The Health Of The People Should Be The Supreme Law

In a bitterly contested ruling in November, the Supreme Court sided with religious groups challenging restrictions on in-person worship in New York State. In doing so, the justices in the majority signaled a dangerous retreat from the long-established legal principle of deferring to the public health powers and judgments of state governments.

At first glance, the consequences of the New York case appear limited: officials even revised the state’s restrictions before the Court issued its injunction. The five conservative justices in the majority granted relief for the challengers regardless, on the basis that Governor Cuomo’s directives “single[d] out houses of worship for especially harsh treatment” compared to essential businesses. The governor had mandated that certain areas of the state with high rates of community spread limit attendance at religious services, whereas secular settings like grocery stores were not subject to such constraints.

The evidence did not bear out the idea that houses of worship had faced discrimination, however. For example, a brief submitted by the American Medical Association noted that “the Governor’s Executive Order has singled out religious services for more lenient treatment than similarly risky activities.”

Beyond the narrow (and currently moot) specifics of the New York case, the ramifications of the conservative majority’s ruling undermine the viability of critical public health measures like restrictions on high-risk activities and mask requirements. The upshot of the unsigned November ruling could be severe — both during this pandemic and the next.

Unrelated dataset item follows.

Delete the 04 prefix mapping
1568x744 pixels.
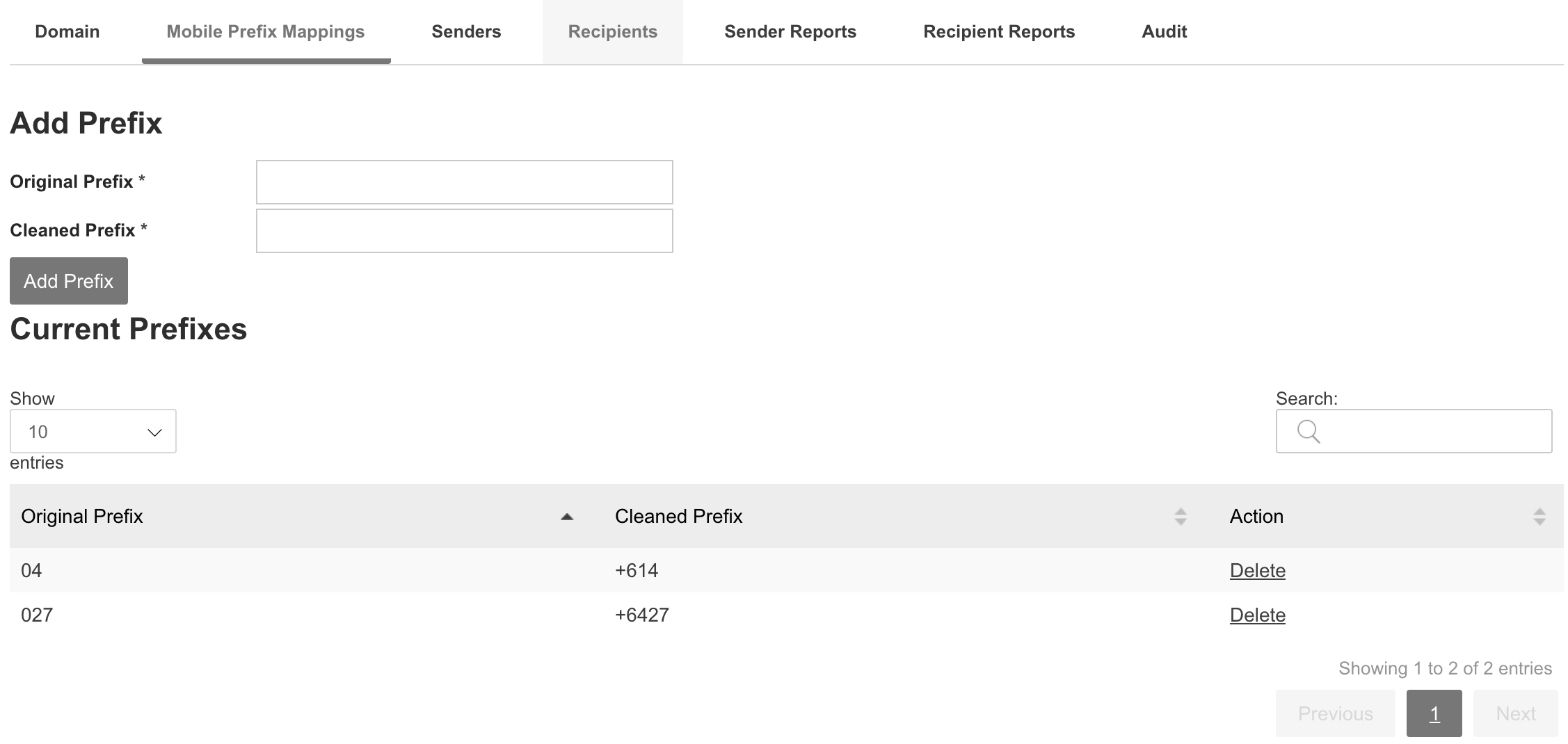click(x=1258, y=571)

Judges, as the majority that overruled restrictions in the New York case pointed out, are not public health experts. That’s precisely why the age-old principle of salus populi suprema lex esto, meaning the welfare of the people is the supreme law, calls for the courts to give state officials substantial latitude in their efforts to limit the spread of deadly pathogens like SARS-CoV-2.

The majority in Roman Catholic Diocese of Brooklyn v. Cuomo claimed, in the face of overwhelming evidence and expert consensus to the contrary, that “it has not been shown that granting the applications will harm the public” and that “the State has not shown that public health would be imperiled if less restrictive measures were imposed.”

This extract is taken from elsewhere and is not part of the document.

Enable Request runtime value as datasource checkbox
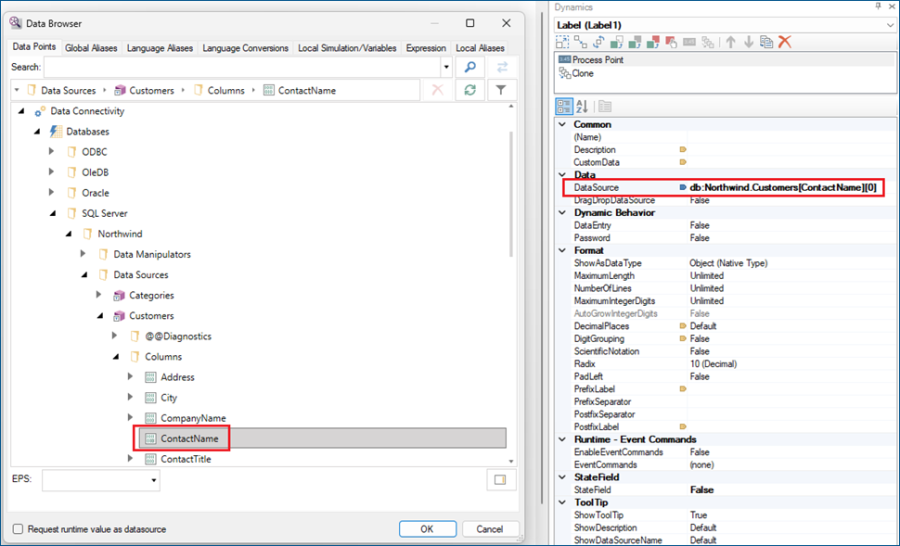This screenshot has height=546, width=900. (x=18, y=529)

In a concurrence, Justice Neil Gorsuch brushed aside the weight of salus populi, referring to the landmark Supreme Court precedent of Jacobson v. Massachusetts as a “modest decision.” Though no one would seriously argue with Justice Gorsuch’s assertion that “even in a pandemic, the Constitution cannot be put away and forgotten,” this is a straw man. In fact, New York State was striving to balance states’ public health powers with other constitutional liberties. (See this recent post for more on balancing religious freedom and public health.)

As states try to strike this balance, the fact that this pandemic has led to the deaths of hundreds of thousands of people in this country should urge strongly in favor of leaving public health measures intact. The carnage that Covid-19 has wrought seems to represent an emphatic call for federal judges to defer to epidemiologically-informed executive actions.

Until we reach vaccine-induced herd immunity, policies that leverage public health tools such as mask-wearing and physical distancing continue to be the most effective tools at state and local officials’ disposal to combat the spread of the novel coronavirus. When necessary, mask mandates and temporary shutdowns of non-essential businesses are not panaceas, but they’re far from useless.

Recognizing the authority of state officials to implement life-saving measures is not tantamount to casting aside the Constitution. Instead, recognizing states’ prerogative to safeguard the health and welfare of the people is exactly what the Court’s precedents, a proper weighing of constitutional interests, and the dire reality of this pandemic require.